AWS et SiPearl ne sont pas les seuls à tenter l’aventure ARM. Le géant chinois Huawei a aussi mis au point un microprocesseur basé sur des cœurs ARM et des technologies connexes. Des startups comme Ampere et Nuvia s’essaient également au design de processeurs maison à base de cœurs ARM.

Microsoft a lui aussi commercialisé sur Azure une offre IaaS de machines virtuelles ARM ; elles reposent dans ce cas sur des serveurs équipés de microprocesseurs ThunderX2 fabriqués par Marvell. Entre-temps, la startup Bamboo lance des serveurs dotés d’une multitude de Layerscape LX2160A, un processeur ARM fabriqué par NXP. Citons aussi la startup Pensando, qui planche sur un hyperviseur de machines virtuelles ARM, capable de concurrencer Nitro d’AWS.

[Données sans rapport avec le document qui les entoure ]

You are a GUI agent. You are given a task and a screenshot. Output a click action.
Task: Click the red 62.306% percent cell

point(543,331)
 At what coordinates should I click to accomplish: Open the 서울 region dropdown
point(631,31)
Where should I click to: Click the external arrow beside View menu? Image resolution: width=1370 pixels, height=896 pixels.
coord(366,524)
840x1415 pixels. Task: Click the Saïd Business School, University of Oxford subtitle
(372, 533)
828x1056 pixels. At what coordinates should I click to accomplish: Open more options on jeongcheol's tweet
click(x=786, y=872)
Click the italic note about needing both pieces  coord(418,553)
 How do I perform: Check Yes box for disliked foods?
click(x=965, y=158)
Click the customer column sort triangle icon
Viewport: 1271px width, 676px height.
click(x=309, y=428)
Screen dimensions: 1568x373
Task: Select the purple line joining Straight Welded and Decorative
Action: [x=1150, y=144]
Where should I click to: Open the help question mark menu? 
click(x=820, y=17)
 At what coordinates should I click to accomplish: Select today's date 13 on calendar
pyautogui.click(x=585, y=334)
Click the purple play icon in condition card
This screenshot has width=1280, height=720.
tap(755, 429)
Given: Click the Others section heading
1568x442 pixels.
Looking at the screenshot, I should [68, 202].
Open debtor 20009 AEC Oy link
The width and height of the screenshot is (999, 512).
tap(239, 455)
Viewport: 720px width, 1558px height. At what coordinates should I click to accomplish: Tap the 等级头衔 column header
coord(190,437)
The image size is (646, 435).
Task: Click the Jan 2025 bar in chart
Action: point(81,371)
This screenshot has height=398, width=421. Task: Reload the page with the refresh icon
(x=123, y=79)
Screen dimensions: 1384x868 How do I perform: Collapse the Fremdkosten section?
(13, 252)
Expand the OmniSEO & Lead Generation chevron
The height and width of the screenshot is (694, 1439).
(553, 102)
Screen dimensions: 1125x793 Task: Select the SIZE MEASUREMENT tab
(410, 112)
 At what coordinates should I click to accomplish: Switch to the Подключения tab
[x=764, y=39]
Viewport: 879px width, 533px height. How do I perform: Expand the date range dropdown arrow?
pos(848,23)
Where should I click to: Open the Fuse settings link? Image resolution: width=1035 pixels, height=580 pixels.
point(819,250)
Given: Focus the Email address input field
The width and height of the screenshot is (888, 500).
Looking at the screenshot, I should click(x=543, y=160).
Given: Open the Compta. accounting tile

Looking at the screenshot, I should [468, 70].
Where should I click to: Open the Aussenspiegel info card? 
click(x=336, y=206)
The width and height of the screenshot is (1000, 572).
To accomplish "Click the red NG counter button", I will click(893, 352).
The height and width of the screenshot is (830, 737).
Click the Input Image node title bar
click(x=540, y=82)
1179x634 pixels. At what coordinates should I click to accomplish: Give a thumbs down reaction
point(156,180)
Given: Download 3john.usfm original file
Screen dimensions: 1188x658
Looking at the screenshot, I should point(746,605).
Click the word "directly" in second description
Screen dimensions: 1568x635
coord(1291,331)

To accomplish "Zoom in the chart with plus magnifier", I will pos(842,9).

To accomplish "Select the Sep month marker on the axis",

« Au final, les hébergeurs et les grands datacenters iront vers la technologie qui leur permettra d’économiser le plus leurs investissements. »
Alan PriestleyAnalyste, Gartner

« Le Graviton est le seul processeur à être déployé en volume dans les centres de données. Mais il est restreint aux usages internes d’AWS », estime, pessimiste, Alan Priestley. Selon lui, le point important pour les hébergeurs de cloud est de pouvoir construire des serveurs avec des processeurs spécialement adaptés à certains usages. Or, 50 % des processeurs qu’Intel vend à ces hébergeurs seraient des versions non standard, personnalisées pour eux. « Au final, les hébergeurs et les grands datacenters iront vers la technologie qui leur permettra d’économiser le plus leurs investissements », ajoute l’analyste en suggérant que le coût de développement de tels processeurs n’est pas anodin.